Stated problem:
Scale the part of the material that opens with the line containing "Go Succeed Business" and continues through the end of the material. Repeat only those lines, requests included and unchanged, but multiply each coordinate in the answers by 1.35 and round to whole numbers, halves up, and leave out the pictures.

>> BEGIN Data for this task

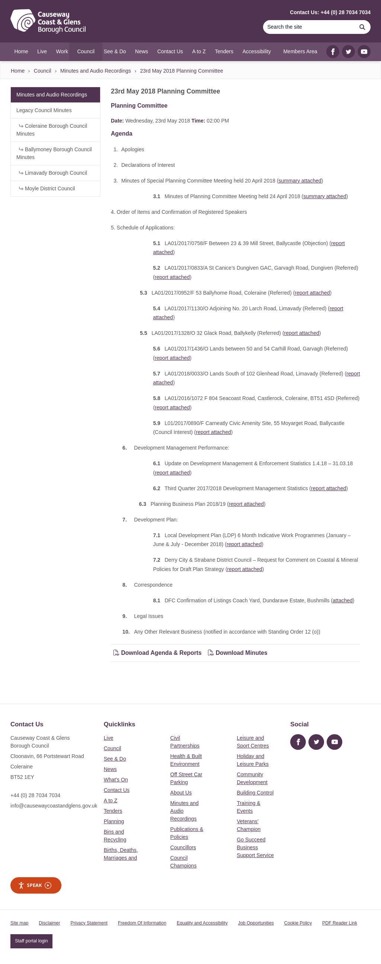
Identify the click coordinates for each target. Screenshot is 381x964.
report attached (172, 277)
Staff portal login (31, 941)
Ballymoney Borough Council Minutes (54, 153)
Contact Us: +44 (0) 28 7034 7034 (330, 12)
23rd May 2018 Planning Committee (181, 71)
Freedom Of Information (142, 923)
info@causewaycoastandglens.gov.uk (53, 806)
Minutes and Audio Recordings (95, 71)
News (110, 769)
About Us (181, 793)
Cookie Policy (298, 923)
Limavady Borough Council (53, 173)
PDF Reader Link (339, 923)
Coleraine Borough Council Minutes (51, 130)
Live (108, 738)
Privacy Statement (89, 923)
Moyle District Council (47, 188)
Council (42, 71)
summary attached (300, 181)
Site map (19, 923)
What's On (116, 780)
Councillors (183, 847)
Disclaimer (49, 923)
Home (18, 71)
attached (343, 600)
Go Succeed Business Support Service (255, 847)
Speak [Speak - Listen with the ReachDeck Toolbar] (34, 885)
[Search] (308, 27)
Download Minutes (238, 653)
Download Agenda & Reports (157, 653)
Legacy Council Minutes (44, 110)
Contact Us (116, 790)
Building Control (255, 793)
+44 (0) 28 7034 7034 (35, 795)
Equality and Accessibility (202, 923)
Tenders (113, 811)
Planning (114, 821)
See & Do (115, 759)
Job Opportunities (256, 923)
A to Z (111, 800)
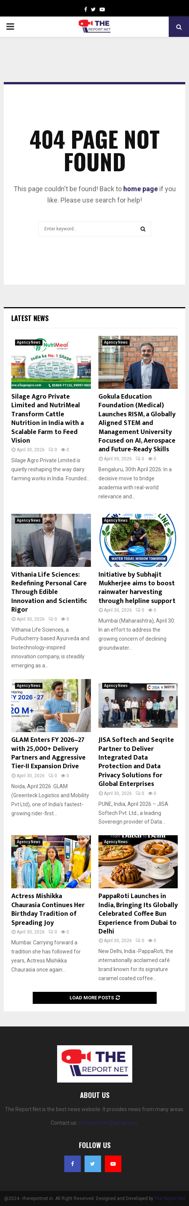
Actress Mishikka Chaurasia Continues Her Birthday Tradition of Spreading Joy (48, 909)
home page (140, 189)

>> END Data for this task

Task answer:
Go Succeed Business Support Service (344, 1143)
Speak [Speak - Listen with the ReachDeck Toolbar] (46, 1195)
[Search] (416, 36)
Download Minutes (321, 882)
Download Agenda & Reports (212, 882)
Legacy Council Minutes (59, 149)
Contact Us (157, 1067)
Building Control (344, 1071)
+44 (0) 28 7034 7034 (47, 1073)
Equality and Accessibility (273, 1246)
Tenders (153, 1095)
Planning (154, 1108)
See & Do (155, 1025)
Job Opportunities (346, 1246)
A to Z (150, 1080)
Actress Mishikka Chaurasia Continues Her Birthday Tradition of Spreading Joy (65, 1227)
home page (189, 255)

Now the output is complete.